In Elements, VI, 27 Euclid maximizes a certain parallelogram, as a preliminary to the two very important theorems which follow--the geometric solution of quadratic equations in VI 28 & 29.

VI, 27: "Of all the parallelograms applied to the same straight line and deficient by parallelogrammic figures similar and similarly situated to that described on the half of the straight line, that parallelogram is greatest which is applied to the half of the straight line and is similar to the defect."

In the figure on the left, then, where $E$ bisects $AB$, Euclid proves that $AF$, "deficient" by $ED$, is greatest in area. He shows that any other parallelogram, such as $AH$, deficient by $JK$ similar to $ED$, is less than $AF$.

This may seem inapplicable to our problem since generally $AF$ and $AH$ are unequal not only in area but in perimeter. But in the figure on the right, where $OT$ is a square, the conditions of the problem are met: since $LP=RS$, then $LO+OS$ in the square equals $PO+OR$ in the rectangle.

Thus of all rectangles having the same perimeter, a square has the greatest area.
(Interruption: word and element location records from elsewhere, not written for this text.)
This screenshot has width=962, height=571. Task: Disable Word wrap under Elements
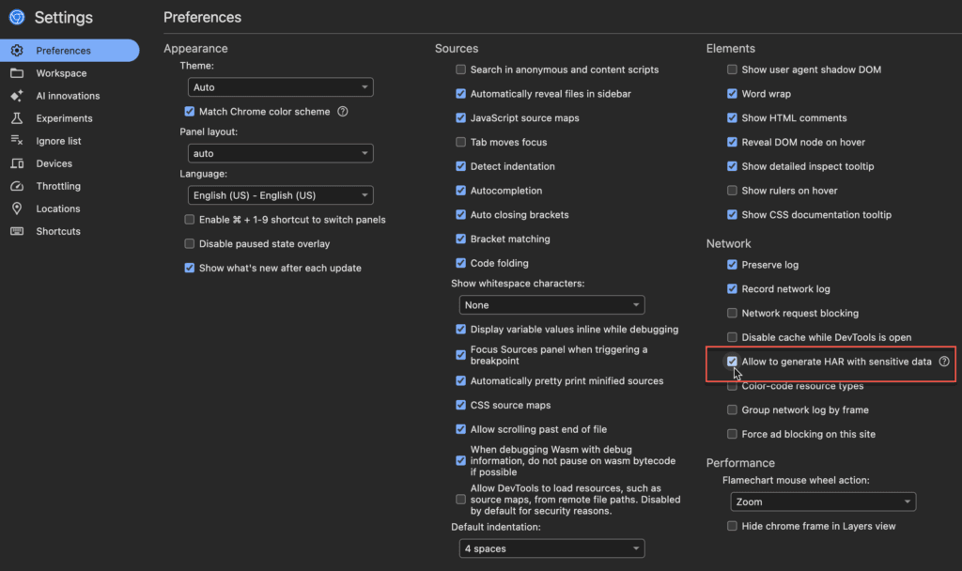732,93

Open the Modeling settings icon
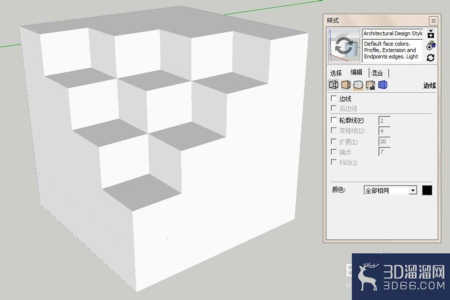383,85
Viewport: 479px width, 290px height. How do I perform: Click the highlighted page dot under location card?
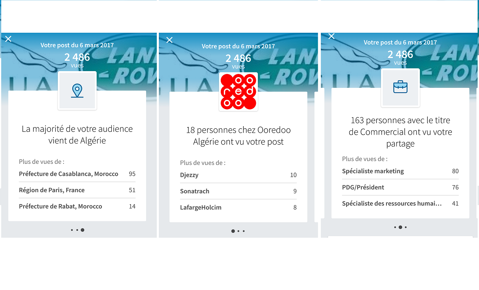[x=83, y=230]
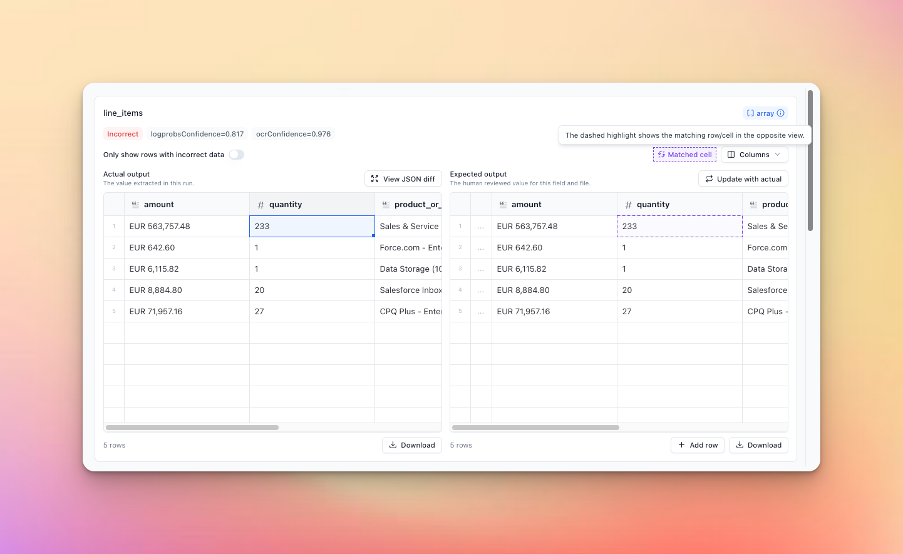Screen dimensions: 903x554
Task: Click the View JSON diff button
Action: 403,179
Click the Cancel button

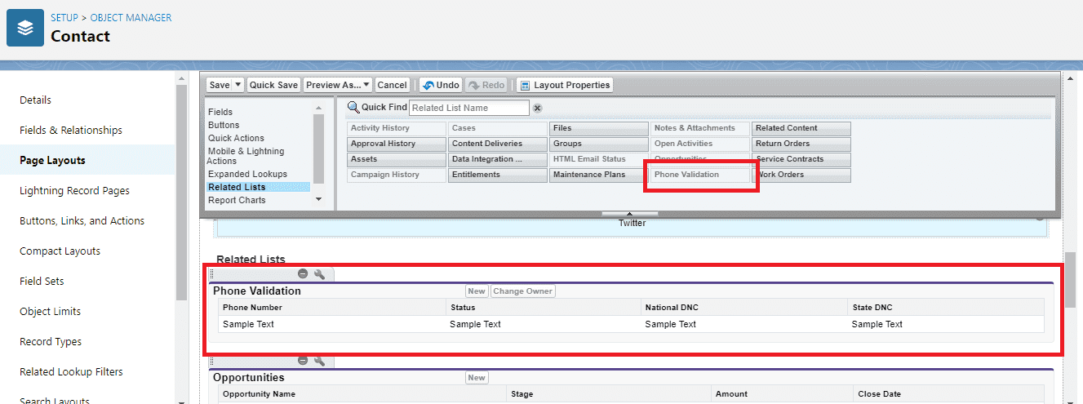(392, 85)
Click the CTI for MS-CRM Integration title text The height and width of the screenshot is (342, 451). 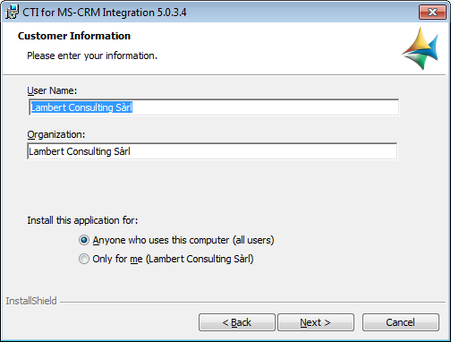tap(105, 13)
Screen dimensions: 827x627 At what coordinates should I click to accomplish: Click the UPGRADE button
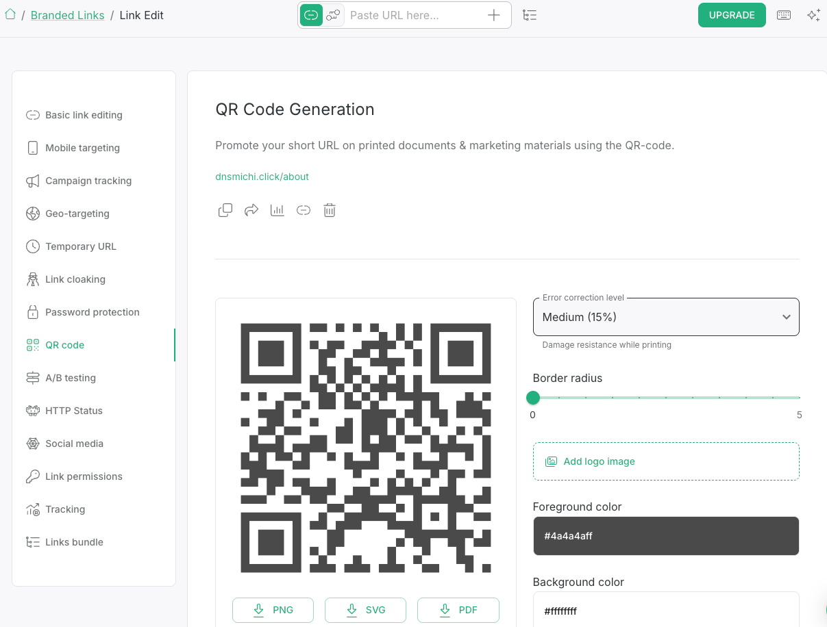point(731,15)

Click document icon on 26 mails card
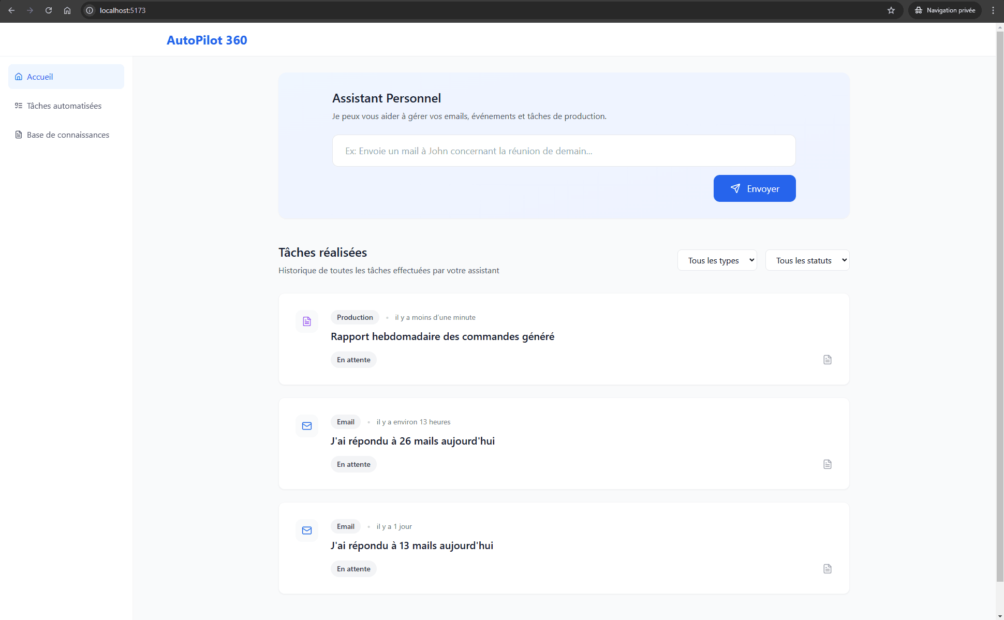point(827,464)
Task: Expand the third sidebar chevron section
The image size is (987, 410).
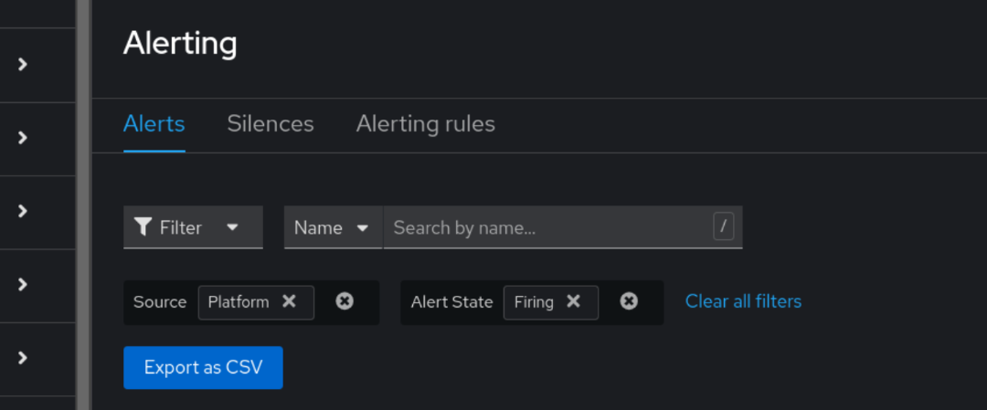Action: tap(24, 211)
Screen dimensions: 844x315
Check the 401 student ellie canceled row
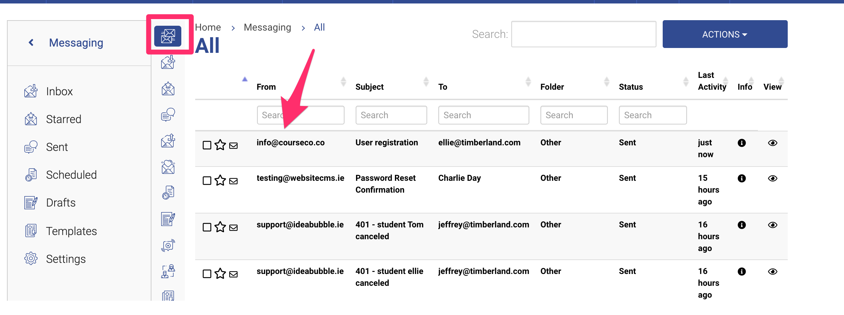point(207,274)
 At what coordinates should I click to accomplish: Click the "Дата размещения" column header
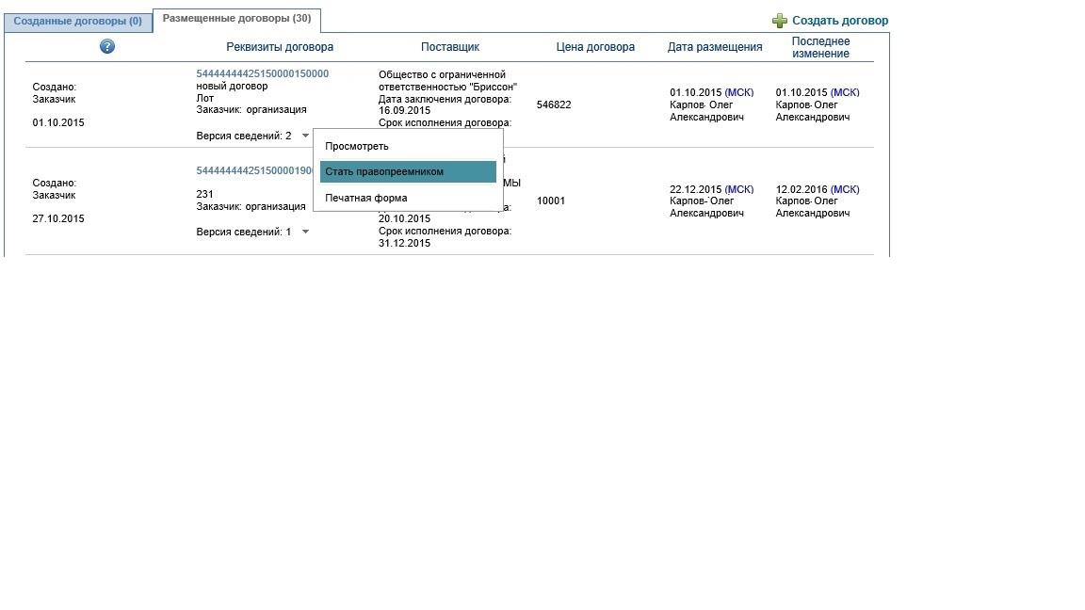click(715, 47)
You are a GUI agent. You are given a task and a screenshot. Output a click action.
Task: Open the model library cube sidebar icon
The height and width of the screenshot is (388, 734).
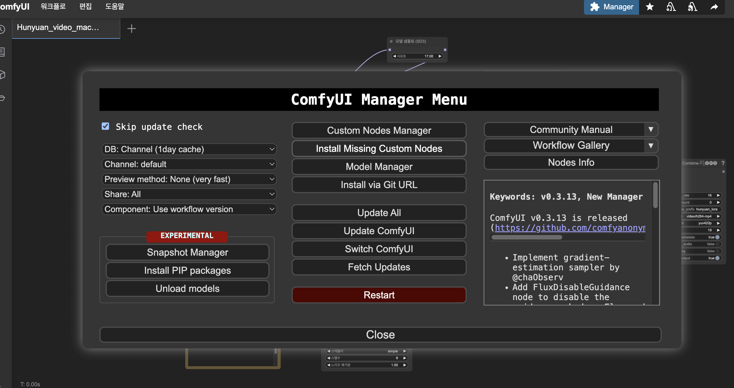tap(2, 75)
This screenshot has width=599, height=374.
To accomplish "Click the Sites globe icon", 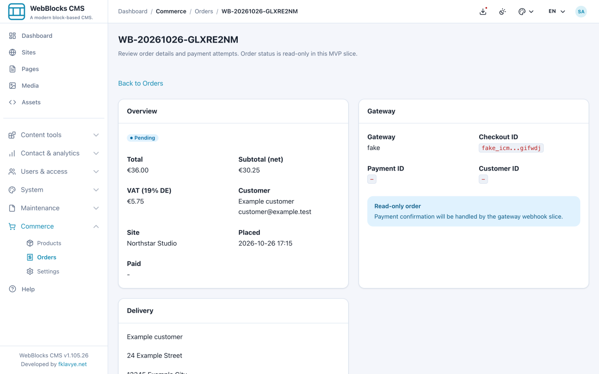I will point(13,52).
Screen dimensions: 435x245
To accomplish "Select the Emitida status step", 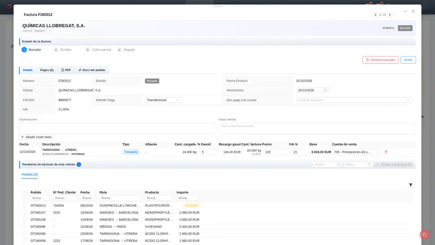I will point(63,50).
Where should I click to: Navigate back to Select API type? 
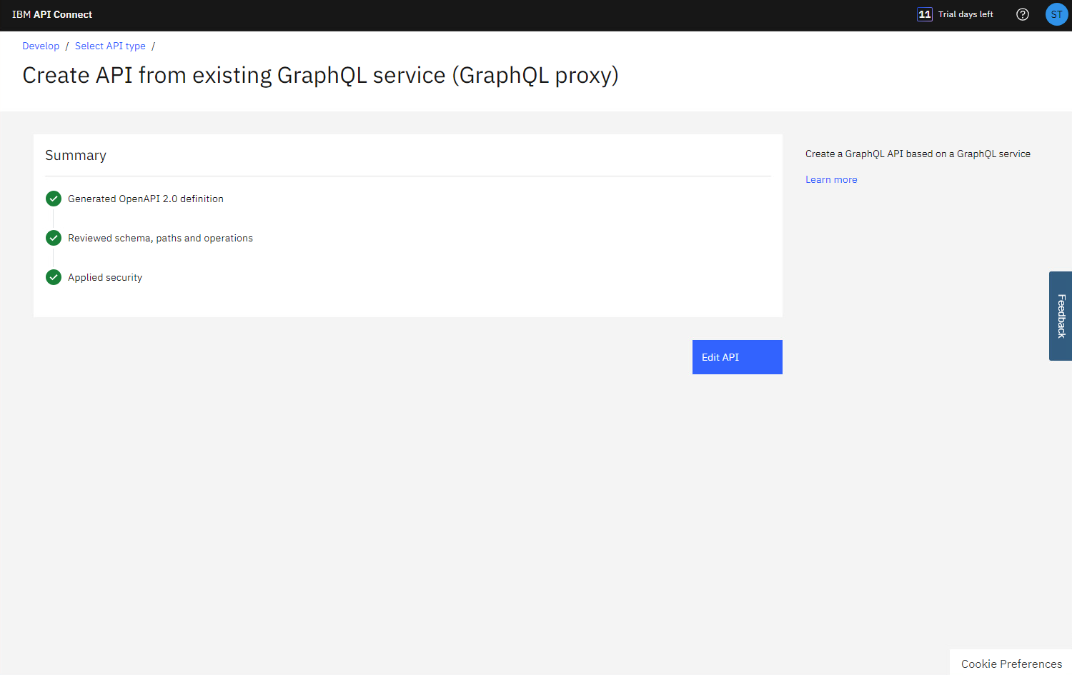coord(110,46)
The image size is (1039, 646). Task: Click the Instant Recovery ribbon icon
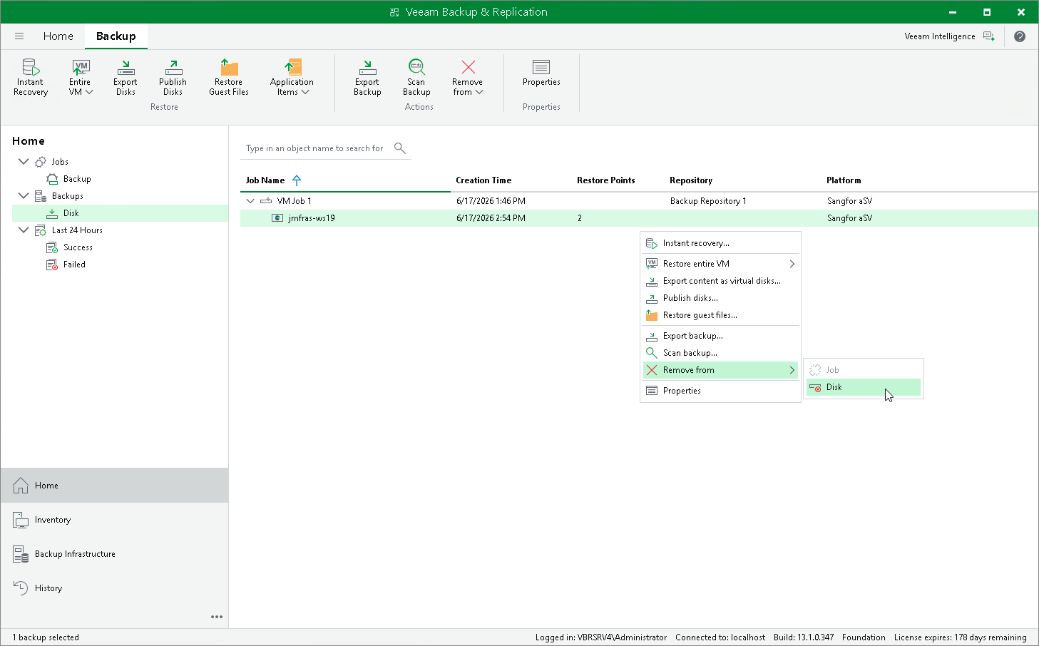[x=31, y=77]
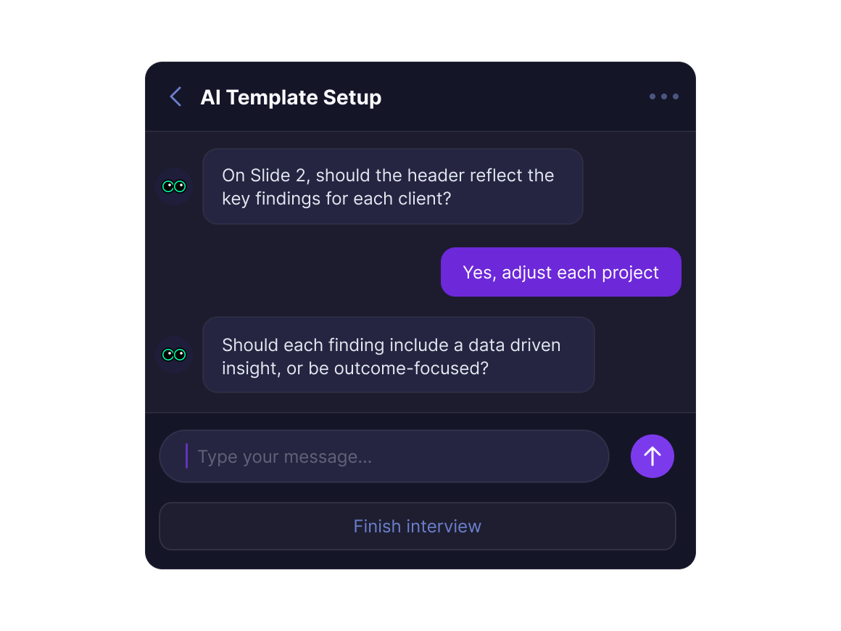Open the message about data driven insight

(x=399, y=355)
Euclid does not generalize this to three dimensions in the solid books of Elements, but it seems clear that what holds for parallelograms in plane geometry will hold analogously for parallelepipeds in solid geometry, so that the cube will be the greatest in volume of all rectangular solids whose three dimensions sum to the same given amount.

I don't suppose eighth-graders study Euclid now, but they could do so of course, without calculus.